▶ Exercise task
Return the records exactly, from the line with "Task: Toggle the chart link chain icon" up to and including the line with "(x=56, y=721)". Leave the pictures out.
____ Provided material
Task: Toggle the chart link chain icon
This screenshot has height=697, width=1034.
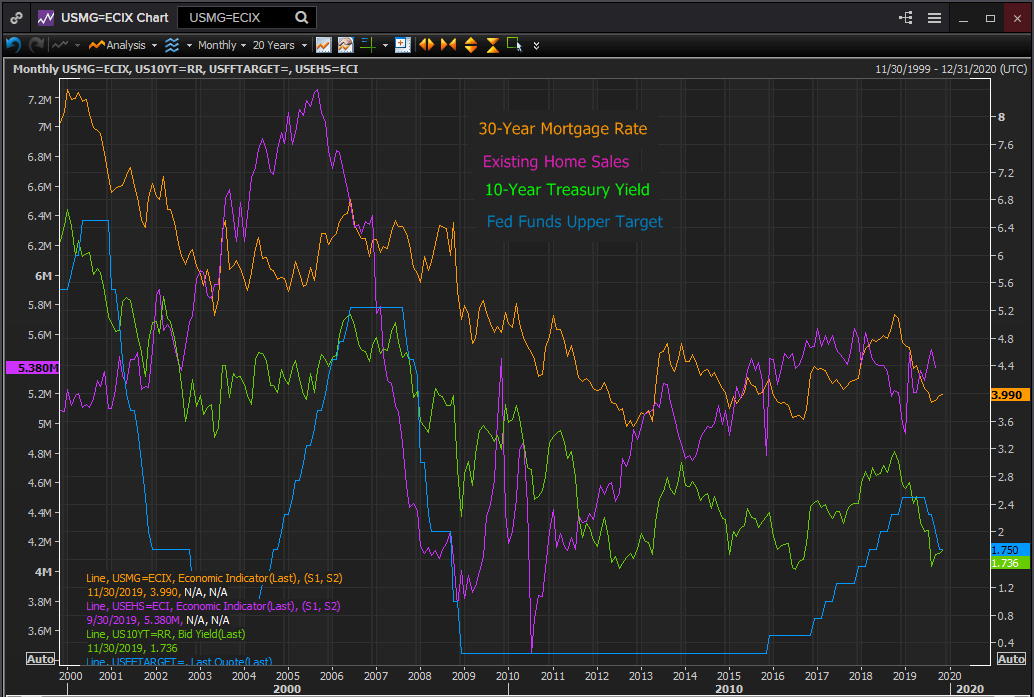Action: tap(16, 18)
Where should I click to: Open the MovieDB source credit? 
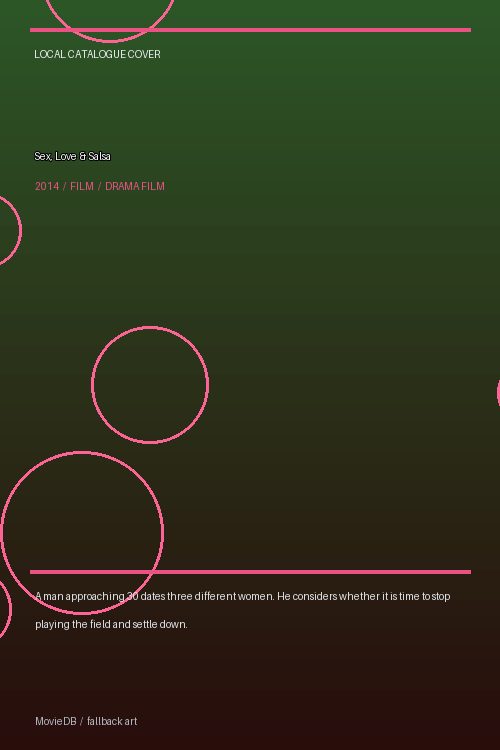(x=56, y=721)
________
____ Provided material
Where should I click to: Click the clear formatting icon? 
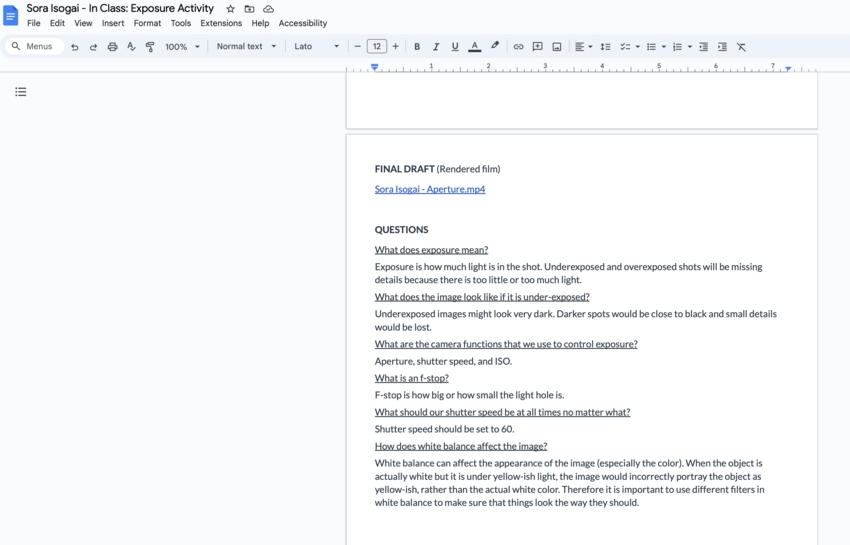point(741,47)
________
____ Provided material
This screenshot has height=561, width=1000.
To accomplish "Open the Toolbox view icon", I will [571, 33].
________
▶ Problem solution
Task: Toggle the chart link chain icon
This screenshot has height=697, width=1034.
Action: tap(16, 18)
Where should I click to: Open the MovieDB source credit? 
(x=56, y=721)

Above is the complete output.